Edit the entries from the line containing "pixels. click(x=609, y=251)" through the line containing "tap(96, 238)", replacing "Windows Update" with "Windows Security" and leaving everything else unchanged.
start Dataset rows
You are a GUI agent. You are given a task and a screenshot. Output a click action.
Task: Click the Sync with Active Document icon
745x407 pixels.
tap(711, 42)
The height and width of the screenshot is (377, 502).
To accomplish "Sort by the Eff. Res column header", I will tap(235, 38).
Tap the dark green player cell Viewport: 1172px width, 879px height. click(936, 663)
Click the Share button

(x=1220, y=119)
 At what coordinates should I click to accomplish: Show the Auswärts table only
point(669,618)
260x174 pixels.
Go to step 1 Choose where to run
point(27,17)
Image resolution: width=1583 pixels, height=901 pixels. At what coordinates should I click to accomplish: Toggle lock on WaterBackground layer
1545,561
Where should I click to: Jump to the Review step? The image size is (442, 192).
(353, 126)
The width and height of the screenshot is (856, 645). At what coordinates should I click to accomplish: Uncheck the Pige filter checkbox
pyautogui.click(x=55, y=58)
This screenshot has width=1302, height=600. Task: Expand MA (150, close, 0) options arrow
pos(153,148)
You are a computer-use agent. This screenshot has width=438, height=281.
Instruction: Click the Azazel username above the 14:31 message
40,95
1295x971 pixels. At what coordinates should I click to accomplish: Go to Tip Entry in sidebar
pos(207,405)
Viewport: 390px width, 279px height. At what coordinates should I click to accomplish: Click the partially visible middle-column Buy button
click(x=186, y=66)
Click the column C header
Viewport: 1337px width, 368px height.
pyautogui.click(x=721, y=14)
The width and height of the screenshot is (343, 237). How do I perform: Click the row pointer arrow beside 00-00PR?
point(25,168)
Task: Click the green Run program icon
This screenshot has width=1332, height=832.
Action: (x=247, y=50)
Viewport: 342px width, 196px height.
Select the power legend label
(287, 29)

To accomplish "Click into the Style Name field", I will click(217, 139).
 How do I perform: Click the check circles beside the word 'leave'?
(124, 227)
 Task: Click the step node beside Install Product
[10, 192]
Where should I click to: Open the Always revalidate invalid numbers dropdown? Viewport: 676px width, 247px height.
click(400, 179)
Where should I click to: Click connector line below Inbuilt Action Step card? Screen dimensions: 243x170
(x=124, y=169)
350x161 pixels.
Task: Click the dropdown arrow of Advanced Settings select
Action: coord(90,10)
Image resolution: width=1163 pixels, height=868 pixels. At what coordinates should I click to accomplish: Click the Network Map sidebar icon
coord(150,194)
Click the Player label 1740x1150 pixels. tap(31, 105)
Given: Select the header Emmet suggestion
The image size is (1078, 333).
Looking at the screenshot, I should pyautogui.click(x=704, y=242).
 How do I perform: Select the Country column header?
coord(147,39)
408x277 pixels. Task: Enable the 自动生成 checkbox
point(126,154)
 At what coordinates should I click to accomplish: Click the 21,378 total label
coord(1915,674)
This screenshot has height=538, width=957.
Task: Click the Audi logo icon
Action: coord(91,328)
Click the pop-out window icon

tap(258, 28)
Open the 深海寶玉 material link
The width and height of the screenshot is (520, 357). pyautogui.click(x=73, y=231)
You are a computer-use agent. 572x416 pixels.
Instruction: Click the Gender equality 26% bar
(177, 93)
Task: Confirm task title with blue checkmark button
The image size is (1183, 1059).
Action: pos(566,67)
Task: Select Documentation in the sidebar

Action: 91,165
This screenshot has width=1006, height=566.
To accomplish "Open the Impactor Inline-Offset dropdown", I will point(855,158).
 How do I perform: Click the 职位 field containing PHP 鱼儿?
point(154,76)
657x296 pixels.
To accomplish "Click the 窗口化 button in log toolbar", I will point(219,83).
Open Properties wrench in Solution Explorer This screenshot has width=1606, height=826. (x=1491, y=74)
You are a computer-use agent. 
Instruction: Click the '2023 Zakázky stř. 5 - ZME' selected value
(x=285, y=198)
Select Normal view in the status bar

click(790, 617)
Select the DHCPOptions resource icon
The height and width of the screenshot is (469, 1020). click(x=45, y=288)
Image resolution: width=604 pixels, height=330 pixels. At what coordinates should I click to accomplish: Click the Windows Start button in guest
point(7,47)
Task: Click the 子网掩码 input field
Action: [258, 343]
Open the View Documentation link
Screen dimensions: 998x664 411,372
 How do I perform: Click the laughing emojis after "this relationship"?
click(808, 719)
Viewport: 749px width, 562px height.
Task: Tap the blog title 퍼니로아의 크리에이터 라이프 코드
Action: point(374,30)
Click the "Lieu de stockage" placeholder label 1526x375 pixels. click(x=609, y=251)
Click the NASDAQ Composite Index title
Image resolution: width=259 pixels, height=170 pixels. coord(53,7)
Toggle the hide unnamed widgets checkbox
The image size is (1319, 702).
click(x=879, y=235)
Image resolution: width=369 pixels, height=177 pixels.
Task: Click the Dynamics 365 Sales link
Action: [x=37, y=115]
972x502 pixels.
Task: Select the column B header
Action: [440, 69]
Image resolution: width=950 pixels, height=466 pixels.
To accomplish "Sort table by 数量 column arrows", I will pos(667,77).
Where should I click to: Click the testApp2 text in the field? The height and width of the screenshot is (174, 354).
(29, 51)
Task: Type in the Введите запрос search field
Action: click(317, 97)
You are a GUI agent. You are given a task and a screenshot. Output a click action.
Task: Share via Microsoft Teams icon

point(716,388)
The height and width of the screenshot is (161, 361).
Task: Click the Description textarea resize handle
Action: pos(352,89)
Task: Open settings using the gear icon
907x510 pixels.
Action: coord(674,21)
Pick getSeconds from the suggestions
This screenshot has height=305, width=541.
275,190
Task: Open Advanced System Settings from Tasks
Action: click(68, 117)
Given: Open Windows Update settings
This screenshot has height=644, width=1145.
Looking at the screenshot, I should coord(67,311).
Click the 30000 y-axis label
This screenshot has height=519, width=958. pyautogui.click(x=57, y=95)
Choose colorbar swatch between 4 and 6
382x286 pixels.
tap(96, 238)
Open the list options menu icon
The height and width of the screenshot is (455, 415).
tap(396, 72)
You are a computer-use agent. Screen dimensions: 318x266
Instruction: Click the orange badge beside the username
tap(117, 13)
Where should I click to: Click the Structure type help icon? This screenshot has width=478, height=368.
end Dataset rows
> **Solution for this exercise**
Click the "Lieu de stockage" placeholder label 1526x375 pixels. click(x=609, y=251)
Click the NASDAQ Composite Index title
Image resolution: width=259 pixels, height=170 pixels. coord(53,7)
Toggle the hide unnamed widgets checkbox
The image size is (1319, 702).
click(x=879, y=235)
Image resolution: width=369 pixels, height=177 pixels.
Task: Click the Dynamics 365 Sales link
Action: [x=37, y=115]
972x502 pixels.
Task: Select the column B header
Action: [440, 69]
Image resolution: width=950 pixels, height=466 pixels.
To accomplish "Sort table by 数量 column arrows", I will pos(667,77).
Where should I click to: Click the testApp2 text in the field? The height and width of the screenshot is (174, 354).
(29, 51)
Task: Type in the Введите запрос search field
Action: click(317, 97)
You are a GUI agent. You are given a task and a screenshot. Output a click action.
Task: Share via Microsoft Teams icon

point(716,388)
The height and width of the screenshot is (161, 361).
Task: Click the Description textarea resize handle
Action: pos(352,89)
Task: Open settings using the gear icon
907x510 pixels.
Action: coord(674,21)
Pick getSeconds from the suggestions
This screenshot has height=305, width=541.
275,190
Task: Open Advanced System Settings from Tasks
Action: click(68, 117)
Given: Open Windows Security settings
This screenshot has height=644, width=1145.
Looking at the screenshot, I should coord(67,311).
Click the 30000 y-axis label
This screenshot has height=519, width=958. pyautogui.click(x=57, y=95)
Choose colorbar swatch between 4 and 6
382x286 pixels.
tap(96, 238)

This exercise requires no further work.